In short, don’t count on much real deficit reduction any time soon, despite this summer’s debt limit deal that, amid much angst, allegedly cut spending by $1.2 trillion over the next decade.

To these veterans of the fiscal wars, the odds are awfully long that Congress’ new budget super committee will reach a broad deficit reduction agreement by Thanksgiving—perhaps one-in-three at best. But there is worse news for those who worry about long-term deficits: Although the debt agreement requires an additional $1.5 trillion in automatic spending reductions over 10 years should the Gang of 12 fail, not one of these experts believes those cuts will ever happen. Congress will find a way to avoid, evade, delay, or otherwise confound these spending limits. In other words, the stick that is supposed to force lawmakers to act is mostly sawdust.

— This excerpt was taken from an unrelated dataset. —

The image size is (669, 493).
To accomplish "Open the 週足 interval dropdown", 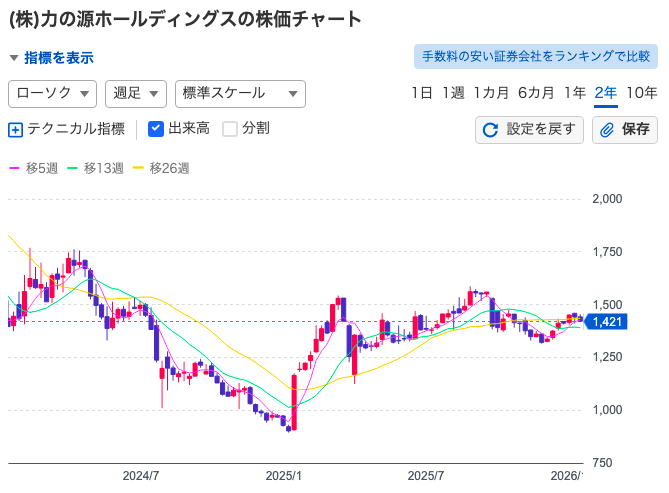I will pos(135,93).
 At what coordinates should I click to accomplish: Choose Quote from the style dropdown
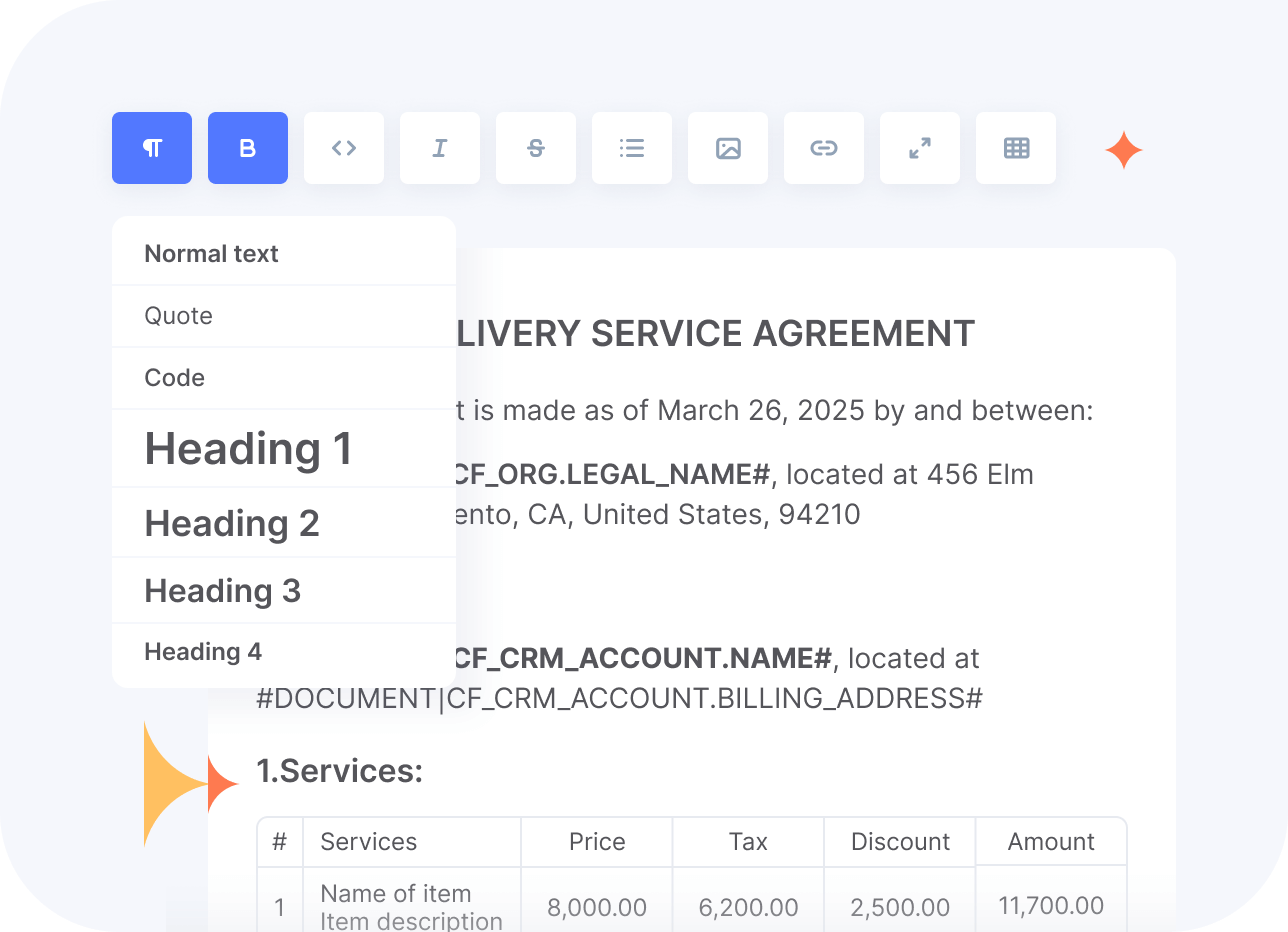pyautogui.click(x=179, y=316)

It is not as if the dozen members of the super committee couldn’t reach consensus. The panel’s new staff director is Mark Prater, a veteran Senate GOP staffer who is skilled at doing deals. Nine of the 12 committee members are flexible enough to sign onto a plan that cuts discretionary spending, slows the growth of Medicare and Medicaid, reforms Social Security, and raises taxes—but only if the bipartisan congressional leadership wants them to. And, as far as I can tell, it doesn’t.

It is the same old stalemate. Democrats won’t agree to entitlement cuts unless Republicans accept new revenues. Btw, this is not a matter of equivalent intransigence. Ds are, in fact, much more likely to swallow cuts in Medicare and Social Security than the House GOP is to accept any net increases in taxes. The enthusiasm of the party’s base for presidential hopeful Rick Perry, who wants to cut more taxes, helps explain why.

Can anything break this logjam? The soft economy might, if it gets bad enough fast enough. Lawmakers home for August are getting an earful from constituents about the still-shaky recovery. And Wall Street had its own case of the vapors a few weeks ago, as traders briefly panicked over sagging prospects in both the U.S. and Europe.

It is possible that another sharp decline in stock prices combined with a worsening jobs picture could drive President Obama and Congress to a deal along the lines of what the White House is likely to propose next week: a short-term stimulus combined with longer term deficit reduction.

Public opinion of Congress has already plunged to an all-time low. Add the possibility that the economy could become truly terrible and lawmakers’ instinct for self-preservation could—in theory– break the gridlock long enough for such a compromise.

That’s why the bipartisan group I met with generally agreed that a mix of short-term stimulus and long-term austerity is the best hope for a budget deal. But neither the economy nor the markets may yet be bad enough for that.

So the future will look something like this: The super committee will fail. The automatic spending cuts—half in defense and half in domestic spending—will be ordered but not begin until 2013. And sometime in late 2012 those automatic spending cuts will go the way of Gramm Rudman and all other past congressional attempts to force itself into fiscal prudence. The likely sum total of deficit reduction from the debt limit deal: $25 billion in 2012 spending cuts.